### DATA SUPPLIED
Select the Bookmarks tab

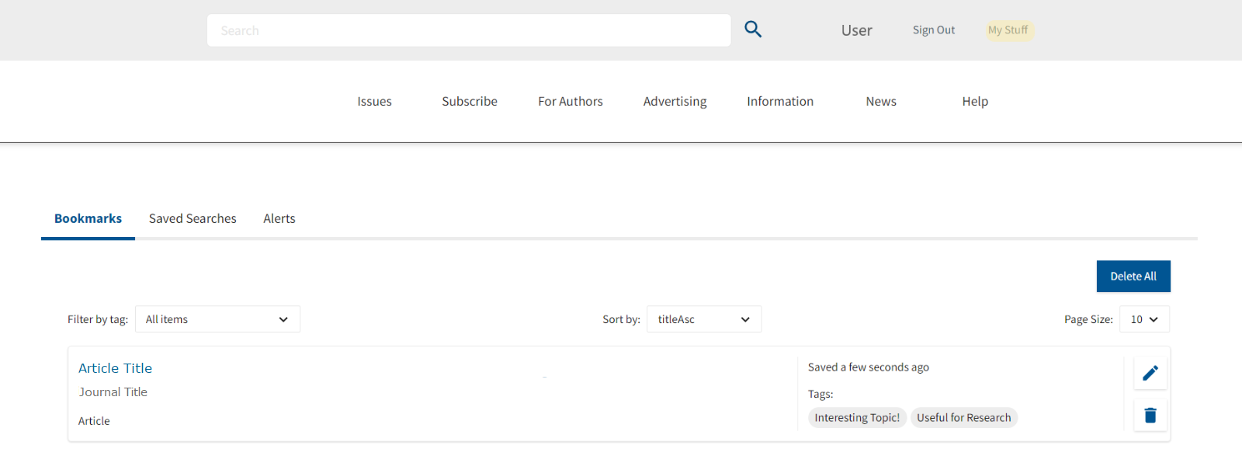coord(88,219)
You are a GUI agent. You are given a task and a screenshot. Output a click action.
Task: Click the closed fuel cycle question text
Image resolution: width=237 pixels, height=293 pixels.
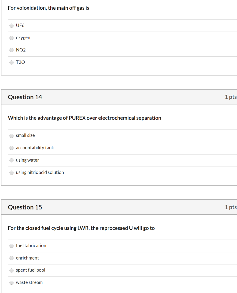tap(81, 228)
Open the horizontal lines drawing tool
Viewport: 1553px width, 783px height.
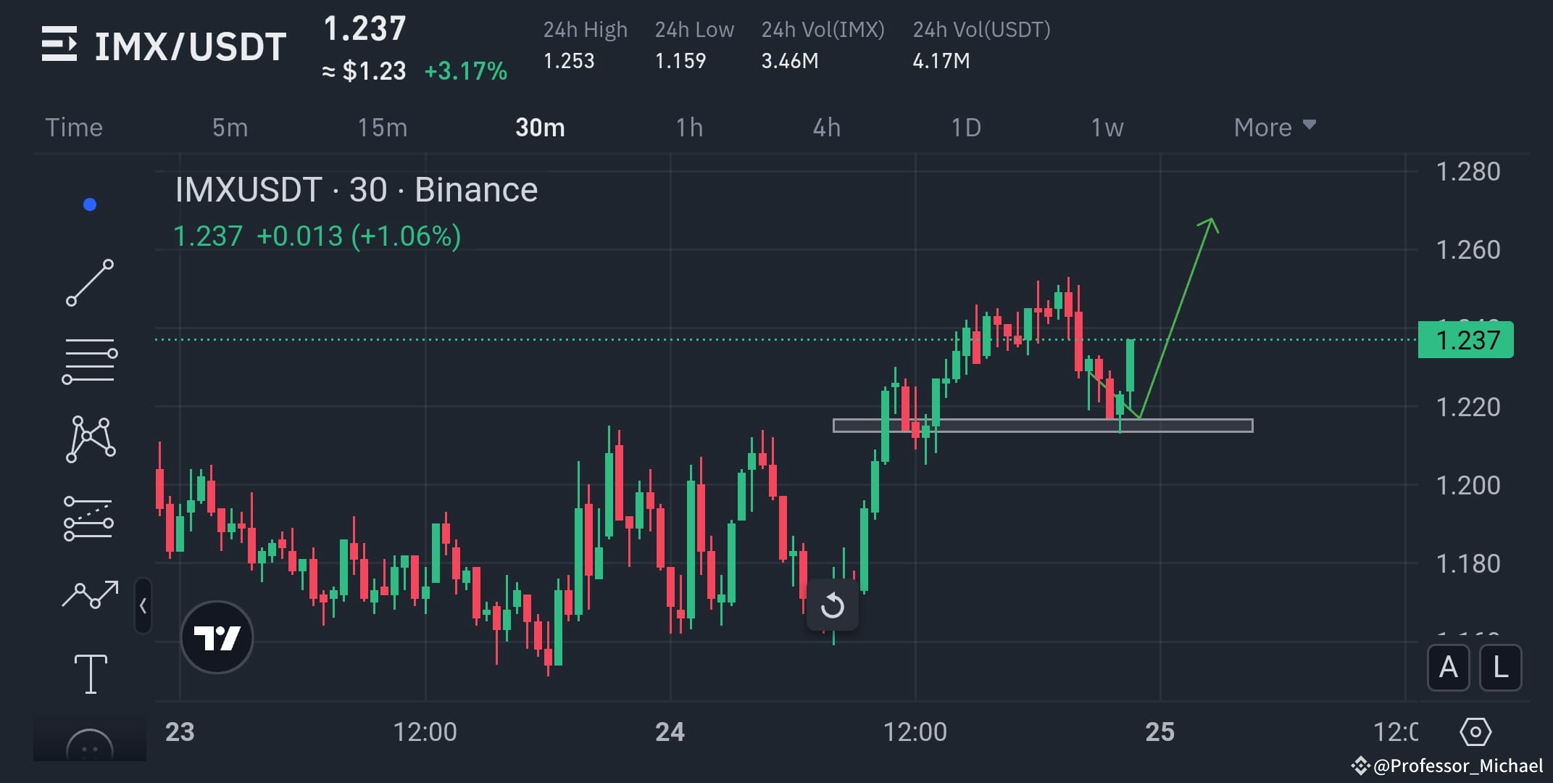click(90, 357)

### GOAL OF THE EXERCISE
Put the text lines of all the items above into a JSON list of strings, one string per line. Skip blank lines and leave out the pictures.

### ANSWER FOR THIS EXERCISE
[
  "Select the Bookmarks tab",
  "coord(88,219)",
  "You are a GUI agent. You are given a task and a screenshot. Output a click action.",
  "Task: Click the closed fuel cycle question text",
  "Image resolution: width=237 pixels, height=293 pixels.",
  "tap(81, 228)",
  "Open the horizontal lines drawing tool",
  "Viewport: 1553px width, 783px height.",
  "click(90, 357)"
]